4. Really then, as I said, this point is apparent from what has already taken place; but it will be made no less clear from what yet remains to be stated. For if whilst we are fettered with such necessities of the body; and whilst it is the lot of all men to die, to suffer corruption, to moulder in the sight of all, and to dissolve into dust, so that the Gentile philosophers made one and the same comprehensive definition of the human race (for when asked what man was, they answered, he is an animal, rational and mortal); if, forsooth, whilst all admitted this, there were some who dared in the opinion of the multitude to immortalize themselves; and notwithstanding that the very sense of sight bore witness to their mortality, were ambitious to be called gods, and were honoured as such; to what a length of impiety would not many men have proceeded, if death had not gone on teaching all men the mortality and corruptibility of our nature? Hear, for instance, what the prophet says of a barbarian king, when seized with this frenzy. "I will exalt," saith he, "my throne above the stars of heaven; and I will be like unto the Most High."  Afterwards, deriding him, and speaking of his death, he says, "Corruption is under thee, and the worm is thy covering;"  but his meaning is, "Dost thou dare, O man, whom such an end is awaiting, to entertain such imaginations?" Again, of another, I mean the king of the Tyrians, when he conceived the like aims, and was ambitious to be considered as a God, he says, "Thou art not a God, but a man, and they that pierce thee shall say so."  Thus God, in making this body of ours as it is, hath from the beginning utterly taken away all occasion of idolatry.
5. But why dost thou marvel if this hath happened in respect to the body, when even with respect to the soul it is plain, that a similar thing hath taken place. For God made it not mortal, but permitted it to be immortal; He constituted it however subject to forgetfulness, to ignorance, to sadness, and to care; and this, lest regarding its own nobility of birth, it might take up a conceit too high for its proper dignity. For if, even while the case stands thus, some have dared to aver, that it is of the Divine essence; to what a pitch of frenzy would they not have reached, if it had been devoid of these imperfections? What, however, I affirmed respecting the creation, I affirm also respecting the body, that both these things alike excite my admiration of God; that He hath made it corruptible; and that in its very corruptibility, He hath manifested His own power and wisdom. For that He could have made it of some better material, He hath evidenced from the celestial and the solar substance. For He that made those such as they are, could have made this also like them, had He thought proper to do so. But the cause of its imperfection is what I before adverted to. This circumstance by no means lowers the admiration due to the Creator's workmanship, but rather increases it; for the meanness of the substance, manifests the resource and adaptiveness of His art; since He hath introduced such a harmony of parts in clay and ashes, and senses so various and manifold and capable of such spiritual wisdom.

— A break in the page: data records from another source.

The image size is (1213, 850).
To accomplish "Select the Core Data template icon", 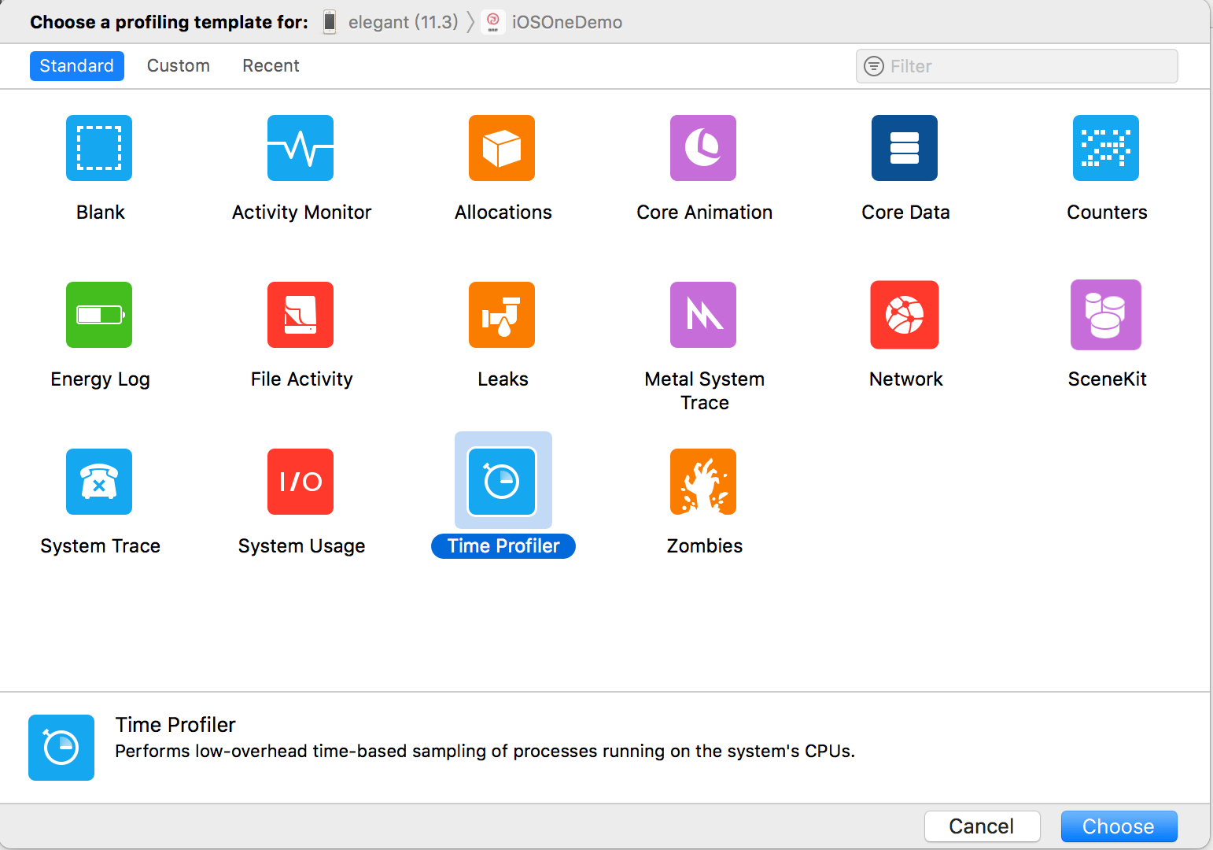I will pos(905,148).
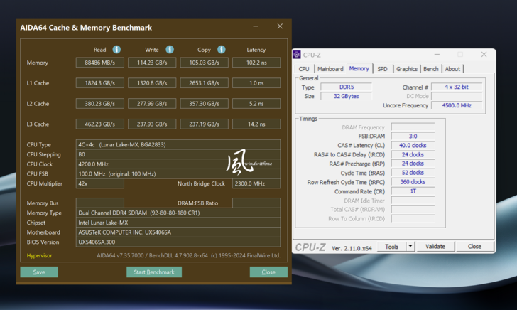517x310 pixels.
Task: Open the Mainboard tab
Action: click(x=330, y=69)
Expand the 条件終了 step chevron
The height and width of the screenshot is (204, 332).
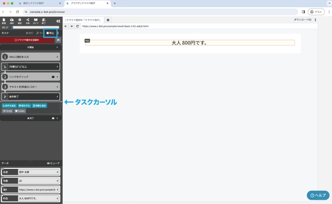click(57, 96)
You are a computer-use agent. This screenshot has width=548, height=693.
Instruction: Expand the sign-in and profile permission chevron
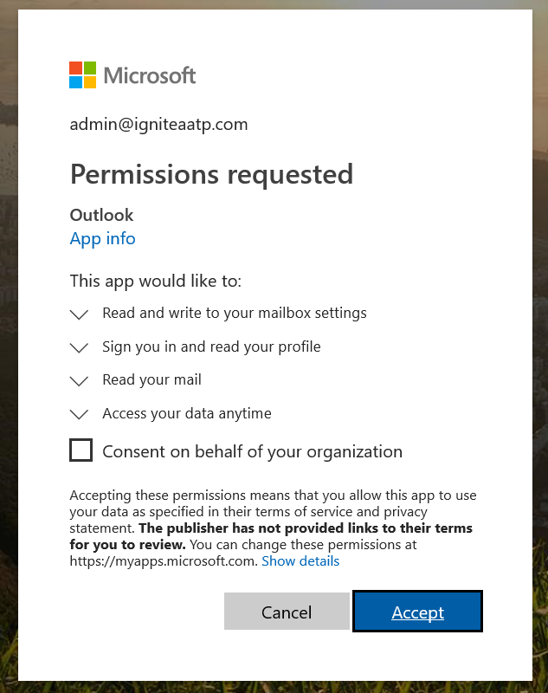click(x=80, y=348)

6. In proportion, therefore, as thou findest fault with the meanness of the substance, be so much the more astonished at the greatness of the art displayed. For this reason also, I do not so much admire the statuary who forms a beautiful figure out of gold, as him who, by the resources of art, is able, even in crumbling clay, to exhibit a marvellous and inimitable mould of beauty. In the former case, the material gives some aid to the artist, but in the latter, there is a naked display of his art. Wouldest thou learn then, how great the wisdom of the Creator is, consider what it is that is made out of clay? What else is there but brick and tile? Nevertheless, God, the Supreme Artist, from the same material of which only the brick and tile is formed, hath been able to make an eye so beautiful, as to astonish all who behold it, and to implant in it such power, that it can at once survey the high aerial expanse, and by the aid of a small pupil embrace the mountains, forests, hills, the ocean, yea, the heaven, by so small a thing! Tell me not then of tears and rheums, for these things are the fruit of thy sin; but consider its beauty, and visual power; and how it is that whilst it ranges over such an expanse of air, it experiences no weariness or distress! The feet indeed become tired and weakened even after going but a small distance; but the eye, in traversing a space so lofty and so wide, is not sensible of any infirmity. For since this is the most necessary to us of all our members, He has not suffered it to be oppressed with fatigue; in order that the service it renders us might be free and unfettered.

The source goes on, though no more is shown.